Del resto non sarebbe la prima volta che gli osservatori dubitano del comportamento poco trasparente del fondo americano. Nel dicembre 2011 prima dichiarò di essere sceso dal 4,024% all’1,71% in Unicredit, proprio mentre era in corso l’aumento di capitale, e poi confermò la propria quota. Lo scorso gennaio, invece, si liberò del 2,3% di Saipem il giorno prima dell’allarme utili lanciato dalla società che ha mandato a picco il titolo alla seduta successiva.
In quanto a ingordigia, poi, basti pensare che durante l’Ipo di Moncler il colosso dei fondi voleva addirittura il 20% (5 milioni di azioni) della società guidata da Remo Ruffini, come riporta ancora una volta il Messaggero. Alla fine s’è poi dovuto accontentare di mettere in portafoglio soltanto l’1,6%, anche perché all’abbuffata c’era gente che conta: i grandi fondi sovrani degli sceicchi, dei nababbi e dei cinesi.
Ma dove arrivano i tentacoli del fondo americano? Stando ai dati più recenti della Consob, si sa che ad oggi ha una quota superiore al 5% in Atlantia (autostrade) e in Azimut Holding, una società italiana che a sua volta gestisce e distribuisce fondi comuni d’investimento grazie a una rete di circa 1.500 promotori finanziari. Lo scorso maggio, poi, BlackRock è salita al 5,010% di Prysmian, mentre a marzo era sceso al 4,951% di Ubi Banca.

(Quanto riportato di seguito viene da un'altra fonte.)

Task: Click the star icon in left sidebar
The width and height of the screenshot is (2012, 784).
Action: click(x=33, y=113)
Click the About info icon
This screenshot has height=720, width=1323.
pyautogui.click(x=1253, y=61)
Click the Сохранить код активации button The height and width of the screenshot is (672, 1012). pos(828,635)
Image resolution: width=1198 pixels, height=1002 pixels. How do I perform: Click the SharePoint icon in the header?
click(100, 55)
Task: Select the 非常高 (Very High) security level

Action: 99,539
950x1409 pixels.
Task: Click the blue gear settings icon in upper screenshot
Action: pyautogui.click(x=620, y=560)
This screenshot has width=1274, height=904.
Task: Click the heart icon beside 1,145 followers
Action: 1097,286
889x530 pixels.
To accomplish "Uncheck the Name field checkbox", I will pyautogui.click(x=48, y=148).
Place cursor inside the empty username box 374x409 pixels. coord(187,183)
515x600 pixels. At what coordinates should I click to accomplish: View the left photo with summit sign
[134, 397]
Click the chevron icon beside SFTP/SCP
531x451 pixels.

Per fotografare la presenza del fondo a Piazza Affari, però, bisogna spostare le lancette dell’orologio ancora più indietro, al 2011 quando, stando alle comunicazioni Consob sulle partecipazioni, il colosso dei fondi aveva quote comprese tra il 2 e il 5% nelle più conosciute blue chip quotate: Ubi, Unicredit, Terna, Telecom, Prysmian, Saipem, Pirelli, Mediaset, Intesa Sanpaolo, Finemccanica, Eni, Enel, Banco Popolare, Autogrill e Generali. Le percentuali dalla fine di novembre di quell’anno non sono più disponibili: da allora BlackRock si è avvalsa dell’esenzione per i fondi, che rende trasparenti le quote sopra le soglie di comunicazione fissate dalla Consob. Se non cambierà il regolamento, gli altri elefanti come lui potranno continuare a girovagare a Piazza Affari senza venire disturbati. Tranne quando inciampano.